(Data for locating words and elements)
☆ ☆ ☆ ☆ ☆
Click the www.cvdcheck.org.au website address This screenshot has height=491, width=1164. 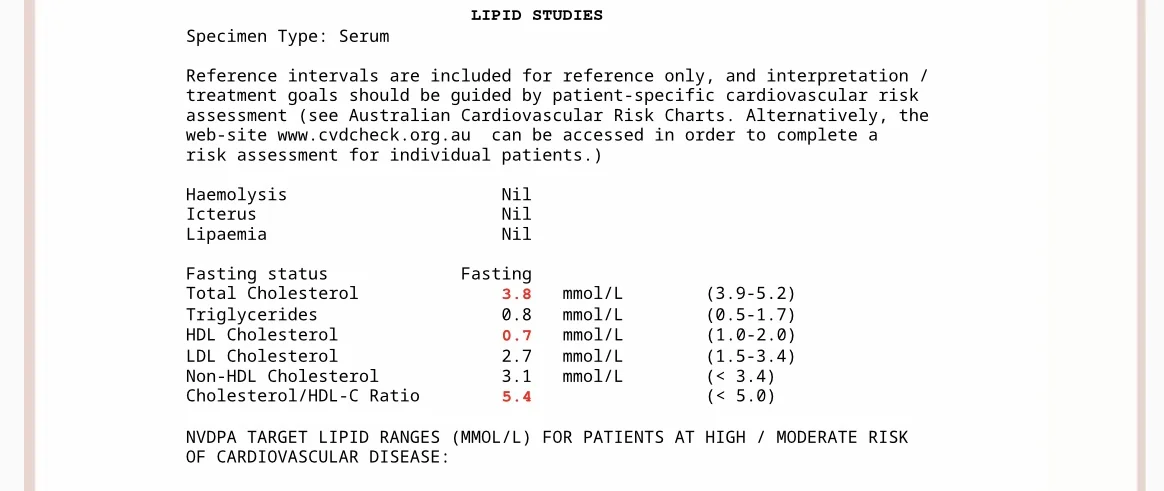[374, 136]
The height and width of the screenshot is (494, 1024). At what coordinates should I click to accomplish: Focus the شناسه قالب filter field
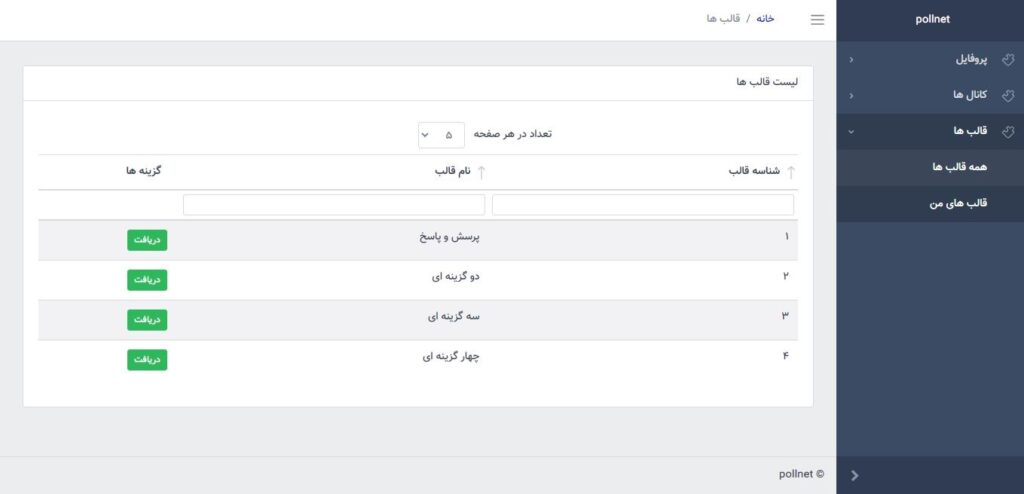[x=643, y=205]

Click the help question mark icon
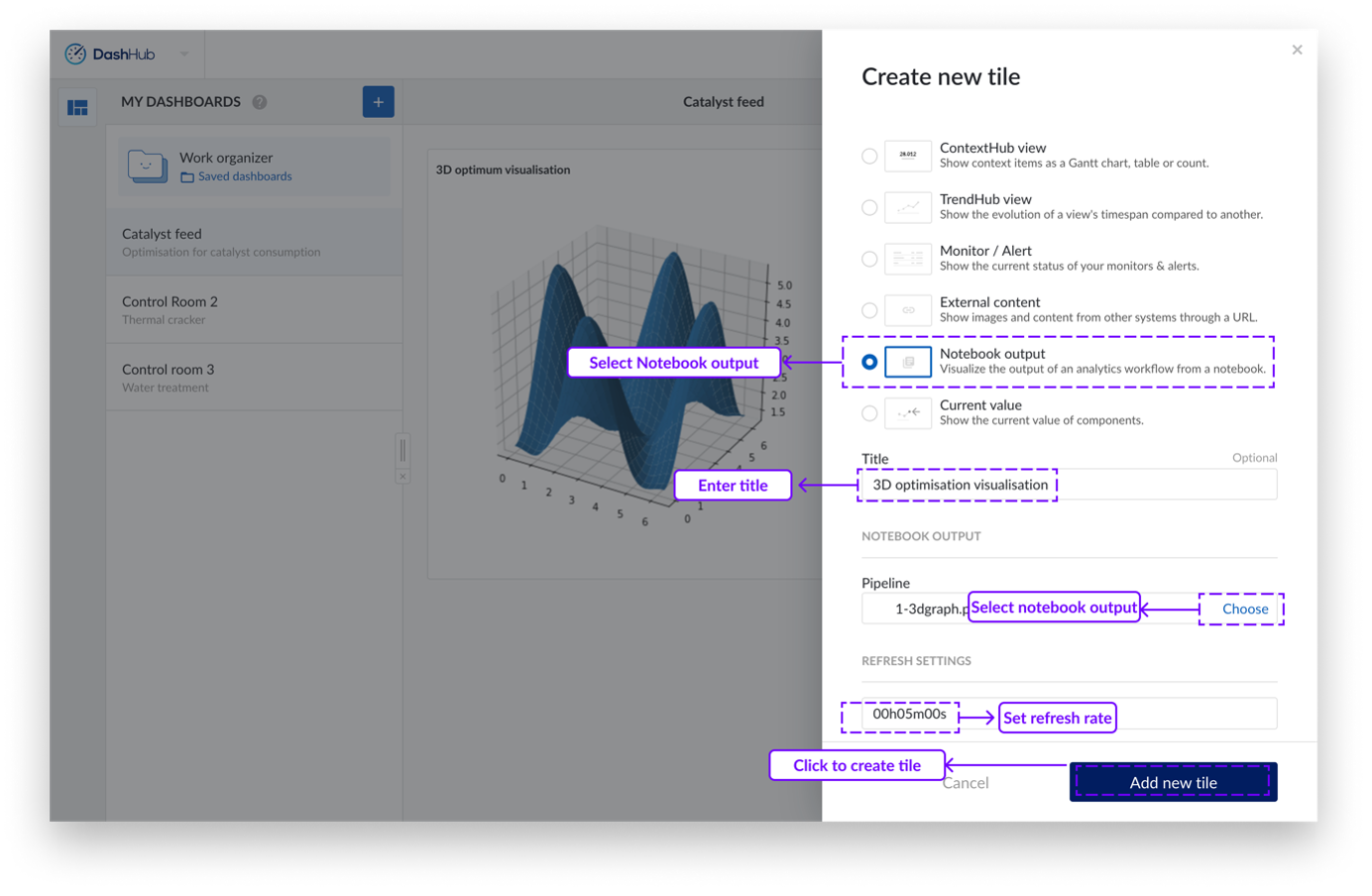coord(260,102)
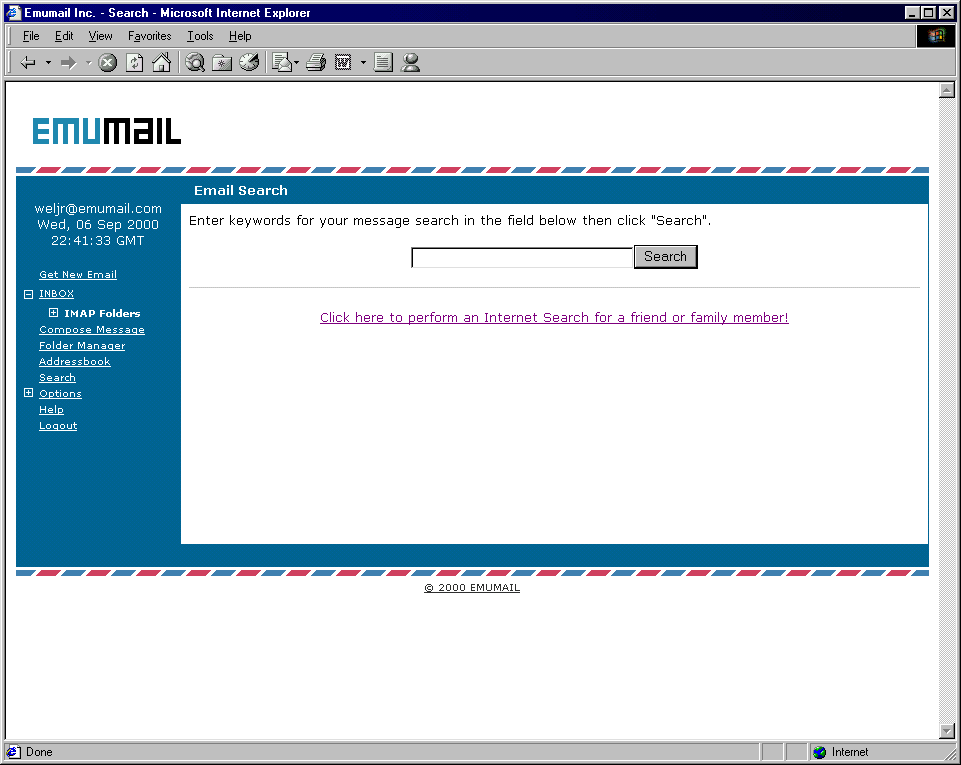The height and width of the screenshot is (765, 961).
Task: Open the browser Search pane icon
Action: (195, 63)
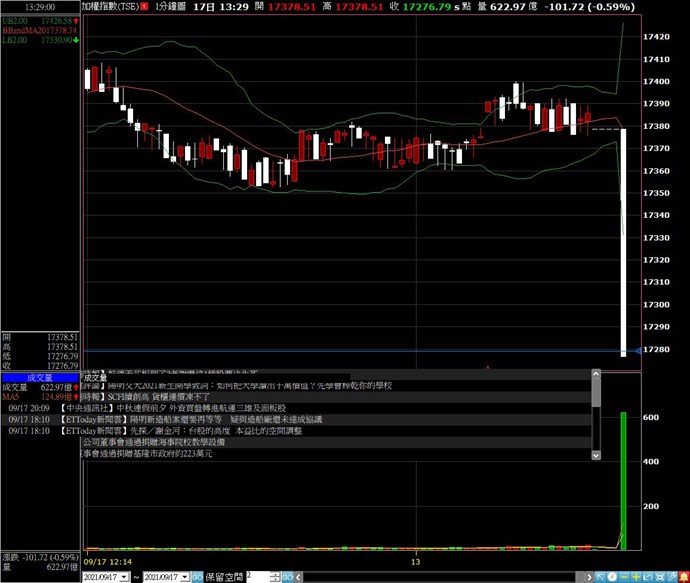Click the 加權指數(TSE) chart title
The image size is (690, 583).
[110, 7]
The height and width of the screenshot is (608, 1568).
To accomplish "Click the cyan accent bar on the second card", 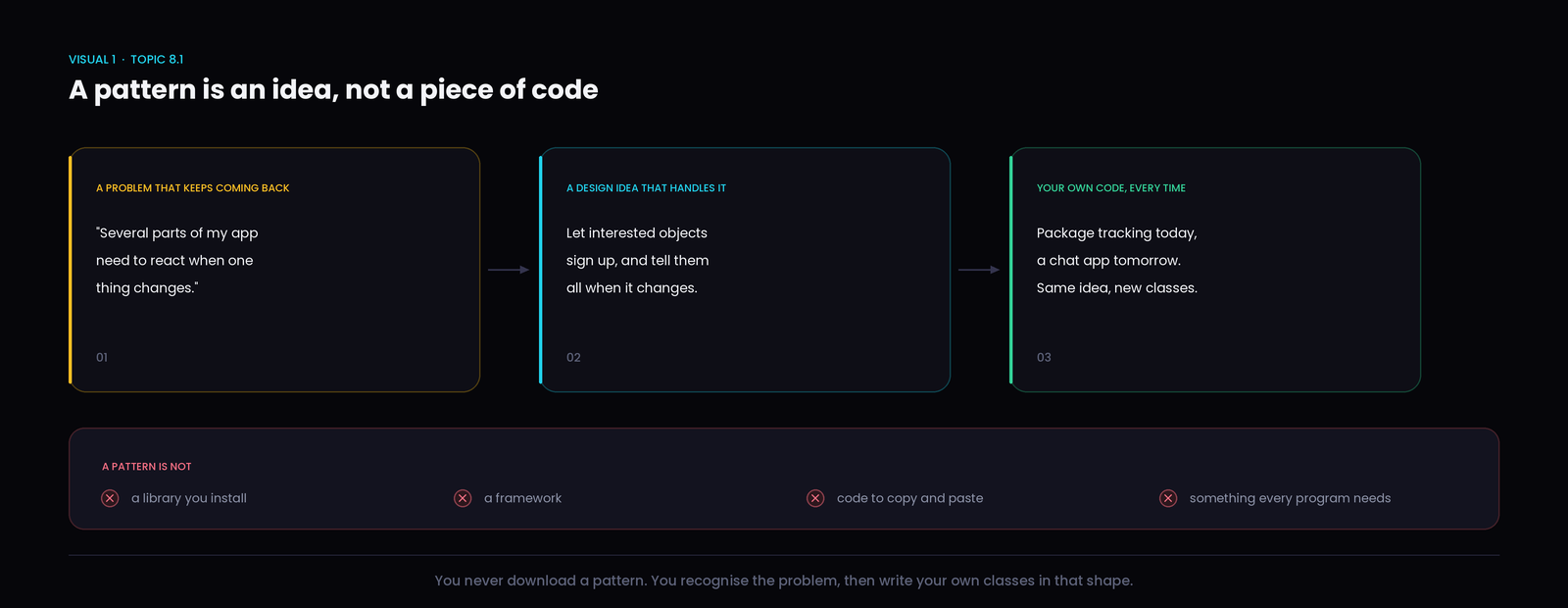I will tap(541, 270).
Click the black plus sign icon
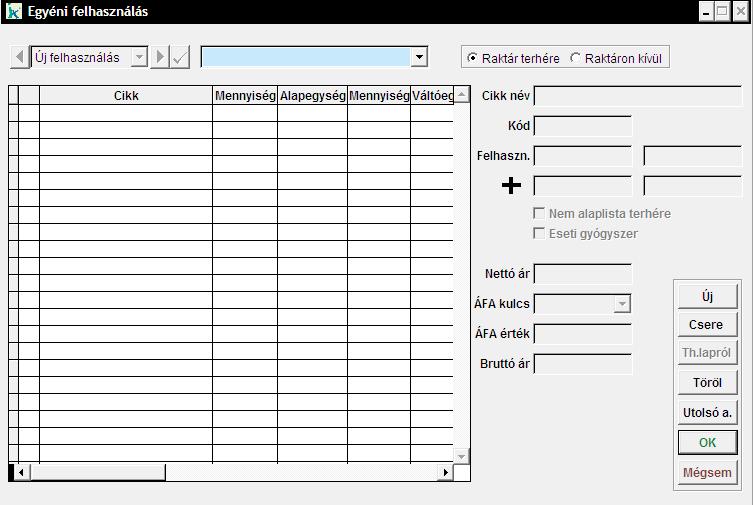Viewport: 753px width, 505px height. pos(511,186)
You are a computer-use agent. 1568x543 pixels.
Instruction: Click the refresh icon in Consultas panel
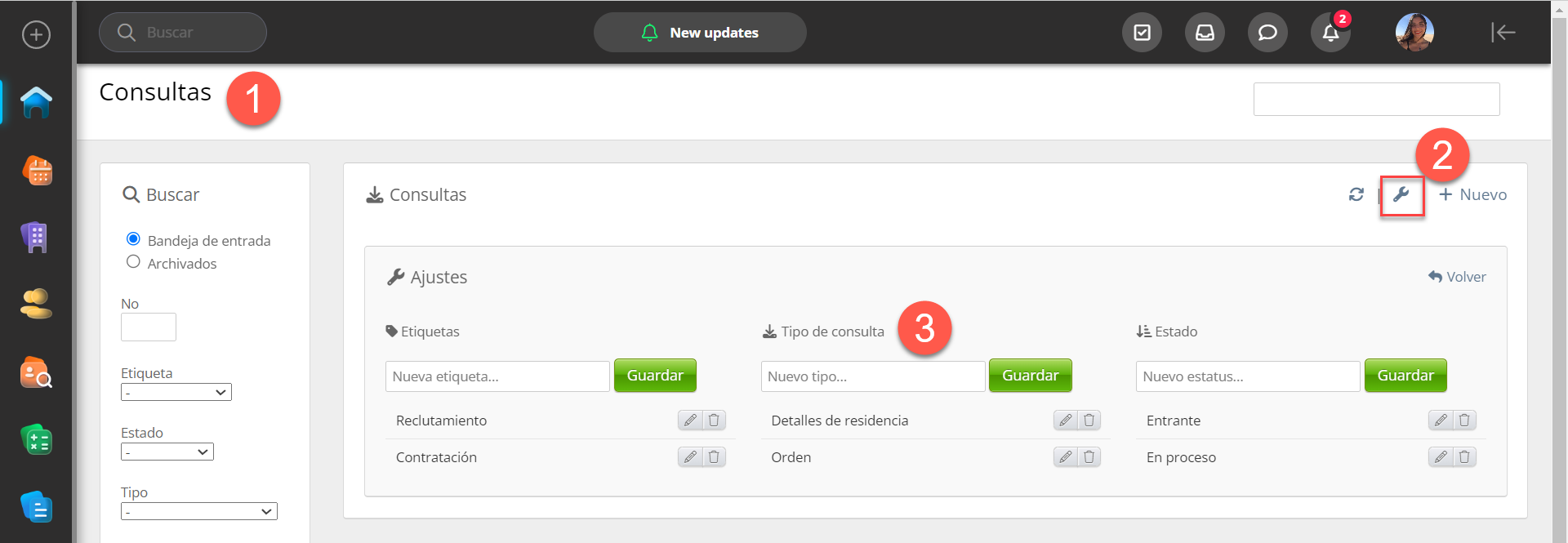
☆ ☆ ☆ ☆ ☆
### Problem requirements
Which lines in the material contain the string "icon"? Copy each of them in full.

### Finished exercise
Click the help question mark icon
Task: Open the browser Search pane icon
Click the black plus sign icon
Instruction: Click the refresh icon in Consultas panel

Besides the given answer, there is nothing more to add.